Desatar la correa de su sandalia

Nuestro evangelio de hoy concluye con la expresión en la que Juan reconoce la superioridad de Jesús: “no soy digno de desatar la correa de su sandalia”
Los cuatro evangelios, con pequeñas variantes, hacen referencia a estas palabras.
(Cf. Mateo 3,11 - Marcos 1,7 - Lucas 3,16 – Juan 1,27)
Ayudar al Señor a quitarse las sandalias era tarea de esclavos. Recordemos que ofrecer a los invitados el lavado de los pies era un gesto de hospitalidad. En una ocasión, Jesús hizo notar que hubiera sido bueno tener esa cortesía con él, diciendo al que lo había invitado: “Entré en tu casa y no me diste agua para los pies” (Lucas 7,44).
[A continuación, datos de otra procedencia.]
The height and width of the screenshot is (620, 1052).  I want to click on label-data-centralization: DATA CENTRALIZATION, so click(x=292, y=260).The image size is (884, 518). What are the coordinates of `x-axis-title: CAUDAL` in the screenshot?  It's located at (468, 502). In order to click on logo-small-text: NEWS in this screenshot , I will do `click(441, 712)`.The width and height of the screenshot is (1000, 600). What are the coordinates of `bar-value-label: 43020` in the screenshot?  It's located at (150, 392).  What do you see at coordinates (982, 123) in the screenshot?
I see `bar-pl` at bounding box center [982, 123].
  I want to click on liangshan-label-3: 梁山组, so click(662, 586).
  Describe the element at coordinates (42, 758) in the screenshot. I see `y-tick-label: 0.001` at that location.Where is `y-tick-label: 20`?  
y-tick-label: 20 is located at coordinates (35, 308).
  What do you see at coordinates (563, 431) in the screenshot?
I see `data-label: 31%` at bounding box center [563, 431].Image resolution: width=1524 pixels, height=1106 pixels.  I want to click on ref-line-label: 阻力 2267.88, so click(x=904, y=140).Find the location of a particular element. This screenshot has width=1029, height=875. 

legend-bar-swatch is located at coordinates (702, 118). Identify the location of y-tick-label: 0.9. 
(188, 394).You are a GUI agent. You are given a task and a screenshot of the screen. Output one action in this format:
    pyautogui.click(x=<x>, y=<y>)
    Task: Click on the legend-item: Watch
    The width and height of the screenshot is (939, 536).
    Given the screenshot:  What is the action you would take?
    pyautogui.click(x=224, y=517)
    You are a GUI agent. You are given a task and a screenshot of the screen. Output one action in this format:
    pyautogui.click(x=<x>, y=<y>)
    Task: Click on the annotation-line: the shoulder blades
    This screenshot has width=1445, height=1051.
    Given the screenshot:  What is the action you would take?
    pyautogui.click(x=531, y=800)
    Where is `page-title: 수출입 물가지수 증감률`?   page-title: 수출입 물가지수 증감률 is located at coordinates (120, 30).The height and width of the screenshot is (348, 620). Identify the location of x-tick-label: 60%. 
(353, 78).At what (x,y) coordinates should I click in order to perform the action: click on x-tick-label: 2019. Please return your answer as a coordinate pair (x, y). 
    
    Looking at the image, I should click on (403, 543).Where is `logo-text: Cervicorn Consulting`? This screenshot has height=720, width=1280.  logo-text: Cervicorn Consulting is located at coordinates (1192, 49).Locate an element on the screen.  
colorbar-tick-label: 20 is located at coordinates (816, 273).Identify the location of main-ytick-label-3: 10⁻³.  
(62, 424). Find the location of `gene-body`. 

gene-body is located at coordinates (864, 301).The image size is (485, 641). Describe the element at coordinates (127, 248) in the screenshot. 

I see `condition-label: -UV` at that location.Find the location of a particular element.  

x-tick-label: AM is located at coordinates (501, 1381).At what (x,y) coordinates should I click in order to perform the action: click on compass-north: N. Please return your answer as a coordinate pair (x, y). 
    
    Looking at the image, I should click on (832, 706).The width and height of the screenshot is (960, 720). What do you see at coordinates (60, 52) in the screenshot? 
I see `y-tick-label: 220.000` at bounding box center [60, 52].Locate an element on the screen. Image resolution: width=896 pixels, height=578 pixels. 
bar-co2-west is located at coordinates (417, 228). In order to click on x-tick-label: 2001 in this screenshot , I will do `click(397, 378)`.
El dueño de casa, como era costumbre, debería haber ordenado a sus esclavos lavar los pies de los presentes.
En cambio, en la última cena, cuando Jesús fue el anfitrión, él mismo se colocó el delantal del servidor y comenzó a lavar los pies de sus discípulos (Juan 13,4-5).
Desde esa perspectiva entendemos la fuerte afirmación de Juan: no soy ni siquiera digno de ser el esclavo, de ser el más humilde servidor de Jesús.

Señalar a Jesús entre nosotros

La figura de Juan el Bautista nos interpela a todos. Su total entrega a Dios, su vida austera, su fuerte llamado a la conversión y, sobre todo, su papel de precursor, su anuncio de Jesús ya presente, al que, en su momento señalará entre los hombres.
Jesús sigue estando en medio de nosotros y muchas veces no lo conocemos o no lo reconocemos. Todo cristiano puede hacer suya la misión del Bautista anunciando e indicando a los demás el camino hacia el encuentro con Jesús. 

Amigas y amigos, en este tiempo donde tanta oscuridad nos amenaza, dejémonos conducir por Juan hacia aquel que es la Luz del Mundo, aquel que ilumina y da sentido a nuestra vida, aquel por el que Pablo nos sigue diciendo “Semper gaudete” ¡Estén siempre alegres!

En la diócesis de Melo seguimos nuestra campaña para entregar 150 canastas a otras tantas familias. Todavía nos faltan unas cuántas. Hasta el viernes 18, inclusive, es posible colaborar. 

Sigamos cuidándonos unos a otros, en este tiempo que se está poniendo cada vez más difícil.
Que el Señor los bendiga y hasta la próxima semana si Dios quiere.